_Listed entries:_
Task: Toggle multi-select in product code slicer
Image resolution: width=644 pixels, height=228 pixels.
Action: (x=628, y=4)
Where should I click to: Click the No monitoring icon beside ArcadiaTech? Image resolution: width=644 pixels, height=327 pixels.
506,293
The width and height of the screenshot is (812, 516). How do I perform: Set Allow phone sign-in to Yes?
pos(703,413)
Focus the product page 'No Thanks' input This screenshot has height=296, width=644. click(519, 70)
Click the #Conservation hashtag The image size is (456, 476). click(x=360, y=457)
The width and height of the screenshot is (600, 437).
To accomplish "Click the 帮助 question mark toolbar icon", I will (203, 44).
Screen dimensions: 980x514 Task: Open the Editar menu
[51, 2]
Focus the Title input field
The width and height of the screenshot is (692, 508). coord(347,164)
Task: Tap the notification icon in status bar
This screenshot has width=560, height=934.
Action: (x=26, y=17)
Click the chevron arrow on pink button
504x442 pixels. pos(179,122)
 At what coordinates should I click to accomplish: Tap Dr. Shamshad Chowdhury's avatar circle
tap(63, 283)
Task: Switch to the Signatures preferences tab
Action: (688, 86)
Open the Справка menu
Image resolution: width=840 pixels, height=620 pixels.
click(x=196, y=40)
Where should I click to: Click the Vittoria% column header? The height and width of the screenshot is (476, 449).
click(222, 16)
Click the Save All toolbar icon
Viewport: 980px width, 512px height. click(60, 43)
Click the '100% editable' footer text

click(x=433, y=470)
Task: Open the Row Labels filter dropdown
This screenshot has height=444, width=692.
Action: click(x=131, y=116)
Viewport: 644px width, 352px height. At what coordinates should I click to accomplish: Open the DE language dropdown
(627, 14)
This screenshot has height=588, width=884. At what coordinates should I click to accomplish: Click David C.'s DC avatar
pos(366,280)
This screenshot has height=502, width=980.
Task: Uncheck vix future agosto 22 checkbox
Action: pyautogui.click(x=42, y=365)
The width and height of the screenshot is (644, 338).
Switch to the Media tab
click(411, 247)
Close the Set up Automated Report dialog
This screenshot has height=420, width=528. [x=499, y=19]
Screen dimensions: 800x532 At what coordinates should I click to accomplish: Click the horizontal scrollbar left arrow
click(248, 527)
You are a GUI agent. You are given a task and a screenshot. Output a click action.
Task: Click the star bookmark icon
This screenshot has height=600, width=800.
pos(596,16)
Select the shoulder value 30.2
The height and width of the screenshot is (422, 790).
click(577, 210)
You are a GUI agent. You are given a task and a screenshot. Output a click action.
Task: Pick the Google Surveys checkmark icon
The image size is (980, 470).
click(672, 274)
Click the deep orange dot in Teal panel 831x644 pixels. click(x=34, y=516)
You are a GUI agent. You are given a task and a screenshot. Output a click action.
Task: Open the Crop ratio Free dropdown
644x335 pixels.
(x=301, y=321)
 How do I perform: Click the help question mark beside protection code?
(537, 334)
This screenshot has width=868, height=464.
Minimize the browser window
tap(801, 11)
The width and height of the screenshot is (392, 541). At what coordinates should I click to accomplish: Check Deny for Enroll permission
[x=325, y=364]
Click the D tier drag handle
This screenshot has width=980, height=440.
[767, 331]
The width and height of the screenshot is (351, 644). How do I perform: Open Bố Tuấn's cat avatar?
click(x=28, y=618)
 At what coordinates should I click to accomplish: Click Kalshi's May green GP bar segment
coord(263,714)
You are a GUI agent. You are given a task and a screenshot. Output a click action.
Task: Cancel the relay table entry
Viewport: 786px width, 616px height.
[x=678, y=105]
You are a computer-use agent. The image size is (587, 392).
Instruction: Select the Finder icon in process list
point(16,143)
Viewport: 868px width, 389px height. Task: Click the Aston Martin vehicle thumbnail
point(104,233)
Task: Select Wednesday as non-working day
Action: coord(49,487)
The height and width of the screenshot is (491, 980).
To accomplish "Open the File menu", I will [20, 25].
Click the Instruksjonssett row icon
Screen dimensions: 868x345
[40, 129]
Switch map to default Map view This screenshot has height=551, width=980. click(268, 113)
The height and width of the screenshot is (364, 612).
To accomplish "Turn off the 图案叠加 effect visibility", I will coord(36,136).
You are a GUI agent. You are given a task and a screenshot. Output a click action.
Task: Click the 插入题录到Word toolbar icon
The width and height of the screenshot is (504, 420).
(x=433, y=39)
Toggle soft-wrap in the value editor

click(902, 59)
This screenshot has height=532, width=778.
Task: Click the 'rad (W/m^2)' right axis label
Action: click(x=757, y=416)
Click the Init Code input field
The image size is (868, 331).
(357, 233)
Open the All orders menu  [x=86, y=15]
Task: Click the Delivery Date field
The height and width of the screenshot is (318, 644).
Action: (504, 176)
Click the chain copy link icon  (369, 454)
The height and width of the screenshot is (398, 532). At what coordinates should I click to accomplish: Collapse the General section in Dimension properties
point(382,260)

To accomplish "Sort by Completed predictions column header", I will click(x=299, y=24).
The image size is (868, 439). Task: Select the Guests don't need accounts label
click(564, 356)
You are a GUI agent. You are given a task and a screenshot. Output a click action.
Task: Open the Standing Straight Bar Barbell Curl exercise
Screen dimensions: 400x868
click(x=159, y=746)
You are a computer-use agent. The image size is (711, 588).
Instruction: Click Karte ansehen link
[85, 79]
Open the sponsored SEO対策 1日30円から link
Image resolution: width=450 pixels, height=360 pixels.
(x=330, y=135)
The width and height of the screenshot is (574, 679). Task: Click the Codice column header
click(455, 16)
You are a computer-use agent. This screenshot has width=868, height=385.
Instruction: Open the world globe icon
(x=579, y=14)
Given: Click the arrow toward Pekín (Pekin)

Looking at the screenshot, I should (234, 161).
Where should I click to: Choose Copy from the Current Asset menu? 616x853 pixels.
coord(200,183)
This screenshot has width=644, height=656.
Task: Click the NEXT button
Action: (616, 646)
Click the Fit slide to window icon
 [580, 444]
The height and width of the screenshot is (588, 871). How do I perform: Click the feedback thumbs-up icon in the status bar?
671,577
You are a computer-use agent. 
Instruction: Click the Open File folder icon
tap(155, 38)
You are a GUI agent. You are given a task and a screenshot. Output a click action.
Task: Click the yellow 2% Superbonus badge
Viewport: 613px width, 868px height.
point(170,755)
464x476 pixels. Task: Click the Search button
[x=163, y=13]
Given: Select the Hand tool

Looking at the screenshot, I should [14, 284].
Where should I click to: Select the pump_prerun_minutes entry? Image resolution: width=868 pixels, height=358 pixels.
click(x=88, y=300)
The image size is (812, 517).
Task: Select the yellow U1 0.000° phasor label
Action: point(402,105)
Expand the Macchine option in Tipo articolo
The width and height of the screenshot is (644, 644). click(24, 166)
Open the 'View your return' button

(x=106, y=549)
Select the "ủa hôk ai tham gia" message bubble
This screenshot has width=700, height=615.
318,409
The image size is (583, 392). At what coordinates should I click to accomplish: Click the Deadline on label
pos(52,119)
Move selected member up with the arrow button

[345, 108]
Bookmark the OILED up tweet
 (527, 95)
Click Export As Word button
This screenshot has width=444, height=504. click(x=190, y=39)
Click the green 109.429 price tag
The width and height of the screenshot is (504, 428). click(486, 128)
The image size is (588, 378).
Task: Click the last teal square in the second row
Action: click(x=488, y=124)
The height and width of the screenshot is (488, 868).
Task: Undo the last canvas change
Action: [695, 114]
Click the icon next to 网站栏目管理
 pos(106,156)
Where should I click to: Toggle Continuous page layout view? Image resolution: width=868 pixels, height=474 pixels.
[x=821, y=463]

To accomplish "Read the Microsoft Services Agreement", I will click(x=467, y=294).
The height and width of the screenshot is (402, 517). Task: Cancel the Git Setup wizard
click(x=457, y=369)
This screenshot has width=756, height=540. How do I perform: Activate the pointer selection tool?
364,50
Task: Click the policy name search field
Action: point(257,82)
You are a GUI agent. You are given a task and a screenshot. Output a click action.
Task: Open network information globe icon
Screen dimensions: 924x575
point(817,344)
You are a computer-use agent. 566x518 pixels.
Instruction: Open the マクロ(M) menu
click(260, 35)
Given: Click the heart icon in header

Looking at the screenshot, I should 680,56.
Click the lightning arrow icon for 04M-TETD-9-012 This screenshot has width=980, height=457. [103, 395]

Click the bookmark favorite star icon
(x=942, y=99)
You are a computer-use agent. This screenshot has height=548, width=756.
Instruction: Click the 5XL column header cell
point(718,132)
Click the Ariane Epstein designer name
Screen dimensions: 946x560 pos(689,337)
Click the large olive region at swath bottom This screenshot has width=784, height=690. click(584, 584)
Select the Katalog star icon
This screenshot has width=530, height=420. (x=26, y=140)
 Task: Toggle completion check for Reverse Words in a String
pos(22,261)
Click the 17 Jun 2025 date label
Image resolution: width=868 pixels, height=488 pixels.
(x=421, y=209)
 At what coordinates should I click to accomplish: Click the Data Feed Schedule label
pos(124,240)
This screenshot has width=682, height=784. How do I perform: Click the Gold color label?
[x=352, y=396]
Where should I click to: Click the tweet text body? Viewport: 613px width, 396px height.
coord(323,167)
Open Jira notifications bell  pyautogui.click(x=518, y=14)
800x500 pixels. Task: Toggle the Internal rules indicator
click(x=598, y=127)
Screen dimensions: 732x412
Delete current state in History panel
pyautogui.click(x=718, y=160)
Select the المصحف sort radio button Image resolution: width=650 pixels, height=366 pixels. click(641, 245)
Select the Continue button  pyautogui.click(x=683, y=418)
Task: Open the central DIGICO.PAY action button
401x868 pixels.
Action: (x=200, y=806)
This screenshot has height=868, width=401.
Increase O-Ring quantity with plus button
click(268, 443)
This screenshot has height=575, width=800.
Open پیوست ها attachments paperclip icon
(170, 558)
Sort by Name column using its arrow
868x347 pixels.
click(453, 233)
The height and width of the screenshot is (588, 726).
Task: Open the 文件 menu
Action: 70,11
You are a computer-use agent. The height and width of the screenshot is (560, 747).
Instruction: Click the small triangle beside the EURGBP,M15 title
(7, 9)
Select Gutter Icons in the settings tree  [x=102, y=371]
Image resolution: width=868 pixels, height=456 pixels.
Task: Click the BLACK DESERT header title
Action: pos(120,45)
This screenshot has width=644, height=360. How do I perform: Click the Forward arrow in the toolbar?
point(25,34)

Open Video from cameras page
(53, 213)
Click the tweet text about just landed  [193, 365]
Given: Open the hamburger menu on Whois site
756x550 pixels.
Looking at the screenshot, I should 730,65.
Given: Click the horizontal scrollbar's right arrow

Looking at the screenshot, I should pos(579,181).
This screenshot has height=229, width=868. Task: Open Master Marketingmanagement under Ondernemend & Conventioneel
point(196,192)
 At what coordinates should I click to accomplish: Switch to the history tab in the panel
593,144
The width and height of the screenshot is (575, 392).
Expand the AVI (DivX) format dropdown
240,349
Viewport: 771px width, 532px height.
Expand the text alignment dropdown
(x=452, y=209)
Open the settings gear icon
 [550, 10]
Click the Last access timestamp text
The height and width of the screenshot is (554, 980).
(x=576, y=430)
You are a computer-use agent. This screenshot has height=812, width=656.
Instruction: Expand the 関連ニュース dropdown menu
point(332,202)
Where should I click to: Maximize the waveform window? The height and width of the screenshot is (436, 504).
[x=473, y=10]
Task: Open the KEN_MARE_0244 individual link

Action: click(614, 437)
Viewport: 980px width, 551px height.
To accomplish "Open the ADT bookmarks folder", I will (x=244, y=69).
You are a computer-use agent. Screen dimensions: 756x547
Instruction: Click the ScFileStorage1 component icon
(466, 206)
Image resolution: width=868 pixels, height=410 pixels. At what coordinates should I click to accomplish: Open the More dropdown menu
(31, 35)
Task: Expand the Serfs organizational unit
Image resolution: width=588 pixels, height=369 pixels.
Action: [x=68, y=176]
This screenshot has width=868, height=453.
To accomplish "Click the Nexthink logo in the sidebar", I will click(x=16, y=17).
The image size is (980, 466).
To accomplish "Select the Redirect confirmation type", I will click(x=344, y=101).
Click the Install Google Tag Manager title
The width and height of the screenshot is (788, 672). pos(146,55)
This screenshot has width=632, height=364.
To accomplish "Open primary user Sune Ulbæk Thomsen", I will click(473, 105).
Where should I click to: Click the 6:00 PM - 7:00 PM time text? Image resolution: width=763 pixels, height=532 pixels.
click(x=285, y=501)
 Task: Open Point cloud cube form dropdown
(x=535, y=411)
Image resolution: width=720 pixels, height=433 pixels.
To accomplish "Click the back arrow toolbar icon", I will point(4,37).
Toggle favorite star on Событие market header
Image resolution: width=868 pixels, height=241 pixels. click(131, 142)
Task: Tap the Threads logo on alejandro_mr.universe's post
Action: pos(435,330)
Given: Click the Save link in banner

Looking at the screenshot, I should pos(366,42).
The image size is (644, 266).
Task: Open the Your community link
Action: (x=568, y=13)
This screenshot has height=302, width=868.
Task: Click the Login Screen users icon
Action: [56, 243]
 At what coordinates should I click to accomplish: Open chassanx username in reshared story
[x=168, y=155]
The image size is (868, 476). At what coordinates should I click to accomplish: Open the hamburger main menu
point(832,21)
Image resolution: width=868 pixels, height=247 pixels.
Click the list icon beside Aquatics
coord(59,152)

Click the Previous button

_How to complete this task:_ Each line from the start of the records through the line holding "The width and height of the screenshot is (600, 437)." must be returned exactly; nothing else belongs in the answer.

_Solved problem:_
Task: Toggle multi-select in product code slicer
Image resolution: width=644 pixels, height=228 pixels.
Action: (x=628, y=4)
Where should I click to: Click the No monitoring icon beside ArcadiaTech? Image resolution: width=644 pixels, height=327 pixels.
506,293
The width and height of the screenshot is (812, 516). How do I perform: Set Allow phone sign-in to Yes?
pos(703,413)
Focus the product page 'No Thanks' input This screenshot has height=296, width=644. click(519, 70)
Click the #Conservation hashtag The image size is (456, 476). click(x=360, y=457)
The width and height of the screenshot is (600, 437).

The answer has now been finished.